Using TabularPandas
as a Preprocessor
As mentioned in the documentation using fastai
to preprocess our tabular data can be a nice way in which the library integrates with XGBoost and Random Forests.
The issue though is when doing inference currently there is no way to export our TabularPandas
object so we can do inference without building DataLoaders
and exporting a Learner
. We'll solve this problem here and explain what we are doing.
This is a much shorter article as it's currently an active PR, but it will live here until the functionality is merged.

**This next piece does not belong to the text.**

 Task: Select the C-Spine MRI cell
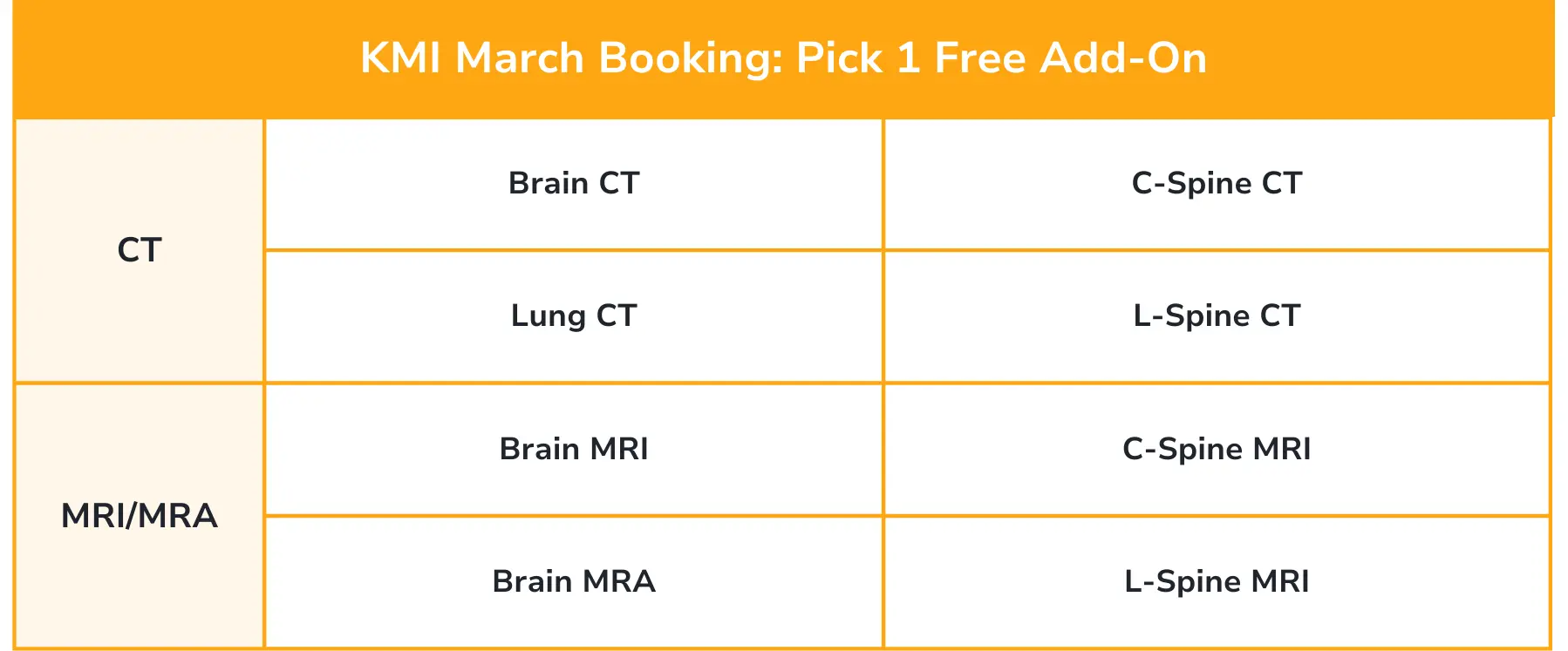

from fastai.tabular.all import *
path = untar_data(URLs.ADULT_SAMPLE)
df = pd.read_csv(path/'adult.csv')
df.head()
Building our TabularPandas
Next we'll want to make our sample TabularPandas
object. For our added export
and import
functionalities we will use the @patch
method out of fastcore
which means we can add them on later.
Let's build our to
object:
cat_names = ['workclass', 'education', 'marital-status', 'occupation', 'relationship', 'race']
cont_names = ['age', 'fnlwgt', 'education-num']
procs = [FillMissing, Categorify, Normalize]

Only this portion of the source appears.